MATERIALS PROVIDED.
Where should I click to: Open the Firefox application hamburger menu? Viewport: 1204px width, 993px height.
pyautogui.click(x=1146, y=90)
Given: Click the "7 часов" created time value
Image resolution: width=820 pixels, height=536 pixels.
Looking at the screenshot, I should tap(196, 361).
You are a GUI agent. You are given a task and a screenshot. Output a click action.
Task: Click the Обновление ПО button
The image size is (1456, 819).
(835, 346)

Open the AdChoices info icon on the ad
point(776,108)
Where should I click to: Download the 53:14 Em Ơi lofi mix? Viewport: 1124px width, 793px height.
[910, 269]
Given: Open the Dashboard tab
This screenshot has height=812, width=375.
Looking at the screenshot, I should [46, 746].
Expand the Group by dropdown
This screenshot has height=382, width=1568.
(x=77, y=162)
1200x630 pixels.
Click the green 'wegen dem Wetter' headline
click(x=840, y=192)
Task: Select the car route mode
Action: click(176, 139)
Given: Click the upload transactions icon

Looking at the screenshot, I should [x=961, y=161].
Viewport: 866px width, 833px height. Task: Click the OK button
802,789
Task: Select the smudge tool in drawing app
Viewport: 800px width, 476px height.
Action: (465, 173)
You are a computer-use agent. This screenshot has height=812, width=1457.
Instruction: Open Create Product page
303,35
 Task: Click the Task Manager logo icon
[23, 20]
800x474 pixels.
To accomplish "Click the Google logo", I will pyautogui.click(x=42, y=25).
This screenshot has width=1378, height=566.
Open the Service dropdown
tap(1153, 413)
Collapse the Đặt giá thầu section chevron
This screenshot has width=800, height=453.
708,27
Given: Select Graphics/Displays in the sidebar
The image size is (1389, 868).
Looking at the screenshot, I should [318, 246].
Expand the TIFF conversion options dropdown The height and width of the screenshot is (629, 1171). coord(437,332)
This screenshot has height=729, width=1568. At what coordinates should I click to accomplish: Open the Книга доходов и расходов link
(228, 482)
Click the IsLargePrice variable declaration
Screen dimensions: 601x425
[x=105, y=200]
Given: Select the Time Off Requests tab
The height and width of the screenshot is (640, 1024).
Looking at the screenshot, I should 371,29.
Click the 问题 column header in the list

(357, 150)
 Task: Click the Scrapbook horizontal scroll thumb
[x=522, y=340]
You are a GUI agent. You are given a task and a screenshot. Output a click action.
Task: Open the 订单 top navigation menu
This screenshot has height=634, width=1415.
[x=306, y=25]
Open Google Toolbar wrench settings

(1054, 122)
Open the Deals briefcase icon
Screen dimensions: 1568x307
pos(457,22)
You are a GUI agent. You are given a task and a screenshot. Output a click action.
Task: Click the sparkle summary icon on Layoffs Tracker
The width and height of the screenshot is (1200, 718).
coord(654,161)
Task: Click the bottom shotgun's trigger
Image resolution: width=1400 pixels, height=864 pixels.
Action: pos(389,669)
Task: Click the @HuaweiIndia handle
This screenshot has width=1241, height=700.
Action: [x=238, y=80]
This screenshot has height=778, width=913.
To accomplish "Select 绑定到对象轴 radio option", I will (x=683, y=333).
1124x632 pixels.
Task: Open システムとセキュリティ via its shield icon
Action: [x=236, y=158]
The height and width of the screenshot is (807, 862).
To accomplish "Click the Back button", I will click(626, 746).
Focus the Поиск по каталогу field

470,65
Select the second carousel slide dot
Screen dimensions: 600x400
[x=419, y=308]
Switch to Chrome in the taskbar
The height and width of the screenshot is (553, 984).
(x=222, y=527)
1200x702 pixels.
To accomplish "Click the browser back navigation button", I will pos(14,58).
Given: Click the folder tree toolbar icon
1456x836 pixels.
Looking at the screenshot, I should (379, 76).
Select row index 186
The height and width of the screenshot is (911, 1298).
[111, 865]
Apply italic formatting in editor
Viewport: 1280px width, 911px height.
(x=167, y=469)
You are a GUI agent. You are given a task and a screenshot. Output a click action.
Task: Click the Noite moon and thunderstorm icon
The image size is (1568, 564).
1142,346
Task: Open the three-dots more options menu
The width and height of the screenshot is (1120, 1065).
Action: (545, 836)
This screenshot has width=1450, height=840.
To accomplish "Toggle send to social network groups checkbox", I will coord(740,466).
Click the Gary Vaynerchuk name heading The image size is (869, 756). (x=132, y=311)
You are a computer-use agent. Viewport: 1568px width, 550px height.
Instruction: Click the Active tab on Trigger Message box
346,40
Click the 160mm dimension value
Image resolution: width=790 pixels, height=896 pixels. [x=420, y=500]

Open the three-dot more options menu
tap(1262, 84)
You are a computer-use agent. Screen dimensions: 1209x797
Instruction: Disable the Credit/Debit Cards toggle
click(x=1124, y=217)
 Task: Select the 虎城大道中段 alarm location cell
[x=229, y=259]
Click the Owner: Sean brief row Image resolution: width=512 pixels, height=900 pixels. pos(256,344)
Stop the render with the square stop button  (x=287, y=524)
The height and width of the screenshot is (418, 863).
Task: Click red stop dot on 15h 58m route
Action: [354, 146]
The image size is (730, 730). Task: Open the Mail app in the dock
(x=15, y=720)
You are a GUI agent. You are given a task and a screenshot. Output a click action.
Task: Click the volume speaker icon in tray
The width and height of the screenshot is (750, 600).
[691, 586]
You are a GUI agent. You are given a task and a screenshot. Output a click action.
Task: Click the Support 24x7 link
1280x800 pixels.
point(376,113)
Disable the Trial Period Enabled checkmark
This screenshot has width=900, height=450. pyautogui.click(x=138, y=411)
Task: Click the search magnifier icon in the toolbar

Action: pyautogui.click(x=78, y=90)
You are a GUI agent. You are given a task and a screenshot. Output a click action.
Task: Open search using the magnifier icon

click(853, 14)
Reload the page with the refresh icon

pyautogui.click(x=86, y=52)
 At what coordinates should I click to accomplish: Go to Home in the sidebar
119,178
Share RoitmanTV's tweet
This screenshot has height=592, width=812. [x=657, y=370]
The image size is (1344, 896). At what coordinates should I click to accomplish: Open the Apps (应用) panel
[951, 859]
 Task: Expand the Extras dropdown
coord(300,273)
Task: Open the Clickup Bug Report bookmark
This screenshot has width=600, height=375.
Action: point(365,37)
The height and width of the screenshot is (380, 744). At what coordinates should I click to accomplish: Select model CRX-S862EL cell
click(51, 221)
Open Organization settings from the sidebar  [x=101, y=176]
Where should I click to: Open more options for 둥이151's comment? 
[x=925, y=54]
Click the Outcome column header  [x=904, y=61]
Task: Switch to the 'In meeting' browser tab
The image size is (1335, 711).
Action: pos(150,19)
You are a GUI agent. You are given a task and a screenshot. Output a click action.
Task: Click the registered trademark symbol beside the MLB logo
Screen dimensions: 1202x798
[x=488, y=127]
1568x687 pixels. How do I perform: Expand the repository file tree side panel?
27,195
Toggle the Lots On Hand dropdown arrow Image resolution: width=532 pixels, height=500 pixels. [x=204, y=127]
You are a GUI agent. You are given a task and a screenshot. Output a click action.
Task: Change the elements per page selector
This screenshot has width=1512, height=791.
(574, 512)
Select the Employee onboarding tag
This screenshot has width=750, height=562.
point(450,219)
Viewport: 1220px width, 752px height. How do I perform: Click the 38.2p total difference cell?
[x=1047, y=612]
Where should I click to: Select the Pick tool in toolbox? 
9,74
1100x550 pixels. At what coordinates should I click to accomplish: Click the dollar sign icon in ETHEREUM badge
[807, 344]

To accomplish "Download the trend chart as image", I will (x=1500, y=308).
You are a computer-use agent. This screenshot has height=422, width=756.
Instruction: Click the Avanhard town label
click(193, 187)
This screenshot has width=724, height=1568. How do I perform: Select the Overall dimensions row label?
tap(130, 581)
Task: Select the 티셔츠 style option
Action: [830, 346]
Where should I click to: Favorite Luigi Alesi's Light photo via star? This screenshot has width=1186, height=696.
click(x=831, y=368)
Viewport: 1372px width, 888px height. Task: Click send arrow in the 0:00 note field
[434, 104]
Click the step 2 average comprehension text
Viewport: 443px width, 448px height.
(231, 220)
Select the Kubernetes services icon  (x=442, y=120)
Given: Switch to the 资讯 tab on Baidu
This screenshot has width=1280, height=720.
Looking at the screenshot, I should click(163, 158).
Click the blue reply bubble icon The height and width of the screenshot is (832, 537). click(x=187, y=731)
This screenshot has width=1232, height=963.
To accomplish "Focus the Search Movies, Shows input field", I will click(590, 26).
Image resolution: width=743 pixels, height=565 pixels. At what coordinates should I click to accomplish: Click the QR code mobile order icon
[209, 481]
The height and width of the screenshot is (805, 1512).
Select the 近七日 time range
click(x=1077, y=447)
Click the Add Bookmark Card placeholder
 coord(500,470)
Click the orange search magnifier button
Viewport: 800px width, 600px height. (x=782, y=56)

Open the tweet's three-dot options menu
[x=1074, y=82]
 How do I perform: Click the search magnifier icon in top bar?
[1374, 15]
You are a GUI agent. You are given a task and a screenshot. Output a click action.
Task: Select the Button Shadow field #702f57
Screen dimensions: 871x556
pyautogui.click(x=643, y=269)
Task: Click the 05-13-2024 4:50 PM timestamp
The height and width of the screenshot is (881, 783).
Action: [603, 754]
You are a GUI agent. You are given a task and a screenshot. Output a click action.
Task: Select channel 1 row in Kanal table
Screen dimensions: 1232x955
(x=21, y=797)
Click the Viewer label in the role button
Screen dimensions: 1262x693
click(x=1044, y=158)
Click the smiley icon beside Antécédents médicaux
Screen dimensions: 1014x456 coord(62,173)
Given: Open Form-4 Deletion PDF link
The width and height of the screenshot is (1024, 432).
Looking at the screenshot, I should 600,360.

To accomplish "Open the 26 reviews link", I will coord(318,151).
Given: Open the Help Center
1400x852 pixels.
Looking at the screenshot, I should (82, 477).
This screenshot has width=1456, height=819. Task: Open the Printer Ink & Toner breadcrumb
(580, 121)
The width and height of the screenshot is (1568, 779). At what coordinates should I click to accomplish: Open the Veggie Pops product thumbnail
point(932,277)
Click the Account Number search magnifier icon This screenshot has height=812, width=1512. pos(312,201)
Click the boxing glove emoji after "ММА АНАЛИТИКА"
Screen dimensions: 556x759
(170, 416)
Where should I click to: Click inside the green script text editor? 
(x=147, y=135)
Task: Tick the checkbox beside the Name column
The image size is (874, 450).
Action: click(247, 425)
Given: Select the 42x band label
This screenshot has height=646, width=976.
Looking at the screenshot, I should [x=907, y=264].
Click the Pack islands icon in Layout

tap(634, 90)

STATED PROBLEM. Arrange the lines above as a Markdown table with the columns "Row" and "Line", from the line with "Click the Owner: Sean" up to and including the line with "Action: pos(150,19)", numbering each row and leaving out blank lines.

THE ANSWER.
| Row | Line |
|---|---|
| 1 | Click the Owner: Sean brief row Image resolution: width=512 pixels, height=900 pixels. pos(256,344) |
| 2 | Stop the render with the square stop button  (x=287, y=524) |
| 3 | The height and width of the screenshot is (418, 863). |
| 4 | Task: Click red stop dot on 15h 58m route |
| 5 | Action: [354, 146] |
| 6 | The image size is (730, 730). Task: Open the Mail app in the dock |
| 7 | (x=15, y=720) |
| 8 | You are a GUI agent. You are given a task and a screenshot. Output a click action. |
| 9 | Task: Click the volume speaker icon in tray |
| 10 | The width and height of the screenshot is (750, 600). |
| 11 | [691, 586] |
| 12 | You are a GUI agent. You are given a task and a screenshot. Output a click action. |
| 13 | Task: Click the Support 24x7 link |
| 14 | 1280x800 pixels. |
| 15 | point(376,113) |
| 16 | Disable the Trial Period Enabled checkmark |
| 17 | This screenshot has width=900, height=450. pyautogui.click(x=138, y=411) |
| 18 | Task: Click the search magnifier icon in the toolbar |
| 19 | Action: pyautogui.click(x=78, y=90) |
| 20 | You are a GUI agent. You are given a task and a screenshot. Output a click action. |
| 21 | Task: Open search using the magnifier icon |
| 22 | click(853, 14) |
| 23 | Reload the page with the refresh icon |
| 24 | pyautogui.click(x=86, y=52) |
| 25 |  At what coordinates should I click to accomplish: Go to Home in the sidebar |
| 26 | 119,178 |
| 27 | Share RoitmanTV's tweet |
| 28 | This screenshot has height=592, width=812. [x=657, y=370] |
| 29 | The image size is (1344, 896). At what coordinates should I click to accomplish: Open the Apps (应用) panel |
| 30 | [951, 859] |
| 31 |  Task: Expand the Extras dropdown |
| 32 | coord(300,273) |
| 33 | Task: Open the Clickup Bug Report bookmark |
| 34 | This screenshot has width=600, height=375. |
| 35 | Action: point(365,37) |
| 36 | The height and width of the screenshot is (380, 744). At what coordinates should I click to accomplish: Select model CRX-S862EL cell |
| 37 | click(51, 221) |
| 38 | Open Organization settings from the sidebar  [x=101, y=176] |
| 39 | Where should I click to: Open more options for 둥이151's comment?  |
| 40 | [x=925, y=54] |
| 41 | Click the Outcome column header  [x=904, y=61] |
| 42 | Task: Switch to the 'In meeting' browser tab |
| 43 | The image size is (1335, 711). |
| 44 | Action: pos(150,19) |